This paper develops an approximation to the (effective) $p$-resistance and applies it to multi-class clustering. Spectral methods based on the graph Laplacian and its generalization to the graph $p$-Laplacian have been a backbone of non-euclidean clustering techniques. The advantage of the $p$-Laplacian is that the parameter $p$ induces a controllable bias on cluster structure. The drawback of $p$-Laplacian eigenvector based methods is that the third and higher eigenvectors are difficult to compute. Thus, instead, we are motivated to use the $p$-resistance induced by the $p$-Laplacian for clustering. For $p$-resistance, small $p$ biases towards clusters with high internal connectivity while large $p$ biases towards clusters of small ``extent,'' that is a preference for smaller shortest-path distances between vertices in the cluster. However, the $p$-resistance is expensive to compute. We overcome this by developing an approximation to the $p$-resistance. We prove upper and lower bounds on this approximation and observe that it is exact when the graph is a tree. We also provide theoretical justification for the use of $p$-resistance for clustering. Finally, we provide experiments comparing our approximated $p$-resistance clustering to other $p$-Laplacian based methods.

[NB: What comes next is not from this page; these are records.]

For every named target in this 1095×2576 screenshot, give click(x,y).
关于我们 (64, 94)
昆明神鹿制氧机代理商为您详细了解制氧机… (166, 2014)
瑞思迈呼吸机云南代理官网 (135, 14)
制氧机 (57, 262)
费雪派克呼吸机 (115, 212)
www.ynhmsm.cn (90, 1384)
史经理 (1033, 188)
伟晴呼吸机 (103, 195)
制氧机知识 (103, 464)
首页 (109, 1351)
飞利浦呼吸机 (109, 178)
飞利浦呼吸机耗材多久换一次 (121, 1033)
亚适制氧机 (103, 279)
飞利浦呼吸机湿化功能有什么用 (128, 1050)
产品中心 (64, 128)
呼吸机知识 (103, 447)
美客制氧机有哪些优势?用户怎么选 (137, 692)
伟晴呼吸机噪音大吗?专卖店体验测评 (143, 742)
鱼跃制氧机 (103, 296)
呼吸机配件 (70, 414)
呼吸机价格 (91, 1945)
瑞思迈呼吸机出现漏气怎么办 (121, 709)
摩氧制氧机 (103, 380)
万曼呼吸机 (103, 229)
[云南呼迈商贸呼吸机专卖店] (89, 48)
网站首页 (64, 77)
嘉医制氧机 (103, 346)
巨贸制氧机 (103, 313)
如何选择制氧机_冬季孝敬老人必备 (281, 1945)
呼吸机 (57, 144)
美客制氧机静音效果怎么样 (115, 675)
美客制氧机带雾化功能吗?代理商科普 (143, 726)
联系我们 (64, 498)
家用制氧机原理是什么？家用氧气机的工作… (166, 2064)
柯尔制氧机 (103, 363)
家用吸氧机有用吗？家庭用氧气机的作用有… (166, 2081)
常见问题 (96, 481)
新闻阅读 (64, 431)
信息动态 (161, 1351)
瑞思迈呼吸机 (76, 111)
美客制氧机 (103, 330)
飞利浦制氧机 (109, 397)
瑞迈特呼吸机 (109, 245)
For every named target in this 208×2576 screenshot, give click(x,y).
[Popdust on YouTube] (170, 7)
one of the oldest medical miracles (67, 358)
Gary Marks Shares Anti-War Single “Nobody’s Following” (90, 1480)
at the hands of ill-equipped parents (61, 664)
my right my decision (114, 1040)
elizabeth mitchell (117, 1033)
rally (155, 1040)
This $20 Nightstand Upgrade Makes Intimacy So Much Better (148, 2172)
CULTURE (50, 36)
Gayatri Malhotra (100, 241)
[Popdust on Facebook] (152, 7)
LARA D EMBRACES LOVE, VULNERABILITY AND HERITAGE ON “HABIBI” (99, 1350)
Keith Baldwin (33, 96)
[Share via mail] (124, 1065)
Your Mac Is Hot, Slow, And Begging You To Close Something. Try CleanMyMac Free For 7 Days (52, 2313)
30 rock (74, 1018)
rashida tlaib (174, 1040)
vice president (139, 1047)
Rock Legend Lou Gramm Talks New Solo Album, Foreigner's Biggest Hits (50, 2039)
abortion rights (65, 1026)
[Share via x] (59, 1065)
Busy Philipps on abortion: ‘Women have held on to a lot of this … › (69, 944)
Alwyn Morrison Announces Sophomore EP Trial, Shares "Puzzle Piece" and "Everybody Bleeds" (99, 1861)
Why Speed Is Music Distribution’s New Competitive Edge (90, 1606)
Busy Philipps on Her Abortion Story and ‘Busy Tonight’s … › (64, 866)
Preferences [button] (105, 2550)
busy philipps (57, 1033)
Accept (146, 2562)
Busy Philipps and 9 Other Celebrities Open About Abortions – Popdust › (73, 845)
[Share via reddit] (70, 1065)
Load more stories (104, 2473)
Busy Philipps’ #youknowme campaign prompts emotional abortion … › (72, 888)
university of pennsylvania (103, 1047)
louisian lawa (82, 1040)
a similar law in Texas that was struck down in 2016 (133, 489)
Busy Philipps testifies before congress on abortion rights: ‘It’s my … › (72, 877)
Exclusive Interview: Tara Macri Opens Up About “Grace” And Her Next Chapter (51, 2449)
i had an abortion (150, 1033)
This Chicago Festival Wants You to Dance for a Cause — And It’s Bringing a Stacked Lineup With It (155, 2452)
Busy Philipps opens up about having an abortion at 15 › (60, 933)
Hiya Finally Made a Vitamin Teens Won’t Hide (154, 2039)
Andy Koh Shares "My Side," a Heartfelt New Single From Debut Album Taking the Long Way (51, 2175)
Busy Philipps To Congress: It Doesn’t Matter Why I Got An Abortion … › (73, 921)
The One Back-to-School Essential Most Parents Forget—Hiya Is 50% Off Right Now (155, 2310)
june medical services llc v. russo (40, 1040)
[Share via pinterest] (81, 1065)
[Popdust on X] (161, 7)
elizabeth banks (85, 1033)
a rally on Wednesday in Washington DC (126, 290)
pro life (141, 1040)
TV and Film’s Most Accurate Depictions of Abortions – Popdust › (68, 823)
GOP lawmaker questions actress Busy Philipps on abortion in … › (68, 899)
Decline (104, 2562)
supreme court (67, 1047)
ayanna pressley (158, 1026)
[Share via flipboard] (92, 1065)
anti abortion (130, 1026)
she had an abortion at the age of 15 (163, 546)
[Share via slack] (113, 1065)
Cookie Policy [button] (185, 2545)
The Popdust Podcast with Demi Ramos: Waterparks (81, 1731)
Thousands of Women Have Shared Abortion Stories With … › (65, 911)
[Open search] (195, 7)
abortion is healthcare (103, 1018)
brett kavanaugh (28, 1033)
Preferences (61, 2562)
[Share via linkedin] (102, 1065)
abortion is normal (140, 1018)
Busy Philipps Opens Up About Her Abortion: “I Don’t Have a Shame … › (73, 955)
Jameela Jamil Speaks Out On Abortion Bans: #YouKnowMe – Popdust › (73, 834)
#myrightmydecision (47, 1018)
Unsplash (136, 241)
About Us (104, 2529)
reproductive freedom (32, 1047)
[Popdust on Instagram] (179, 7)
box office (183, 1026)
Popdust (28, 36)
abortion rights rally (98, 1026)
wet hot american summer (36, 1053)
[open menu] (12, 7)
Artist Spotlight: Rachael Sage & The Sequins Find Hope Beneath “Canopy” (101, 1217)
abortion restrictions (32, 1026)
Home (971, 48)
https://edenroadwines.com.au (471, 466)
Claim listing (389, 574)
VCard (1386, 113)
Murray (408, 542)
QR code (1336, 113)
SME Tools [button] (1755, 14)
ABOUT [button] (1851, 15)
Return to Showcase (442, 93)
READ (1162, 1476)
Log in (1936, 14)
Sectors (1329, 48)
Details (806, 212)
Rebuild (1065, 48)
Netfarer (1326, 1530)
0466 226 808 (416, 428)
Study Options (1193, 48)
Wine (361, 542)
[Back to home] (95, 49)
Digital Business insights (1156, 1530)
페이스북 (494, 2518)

翻译：本文开发了（有效）$p$-电阻的近似方法，并将其应用于多类聚类。基于图拉普拉斯算子及其推广至图$p$-拉普拉斯算子的谱方法，一直是非欧几里得聚类技术的核心支柱。$p$-拉普拉斯算子的优势在于参数$p$能够对聚类结构引入可控的偏置。然而，基于$p$-拉普拉斯算子特征向量的方法存在缺陷：第三及更高阶特征向量难以计算。因此，我们转而采用由$p$-拉普拉斯算子导出的$p$-电阻进行聚类。对于$p$-电阻，较小的$p$值倾向于内部连通性强的聚类，而较大的$p$值则偏向“范围”较小的聚类，即偏好聚类内顶点间最短路径距离较小的结构。但$p$-电阻的计算成本高昂。为解决这一问题，我们开发了$p$-电阻的近似方法。我们证明了该近似值的上下界，并发现当图为树结构时该近似是精确的。同时，我们为使用$p$-电阻进行聚类提供了理论依据。最后，通过实验将我们的近似$p$-电阻聚类方法与其他基于$p$-拉普拉斯算子的方法进行了比较。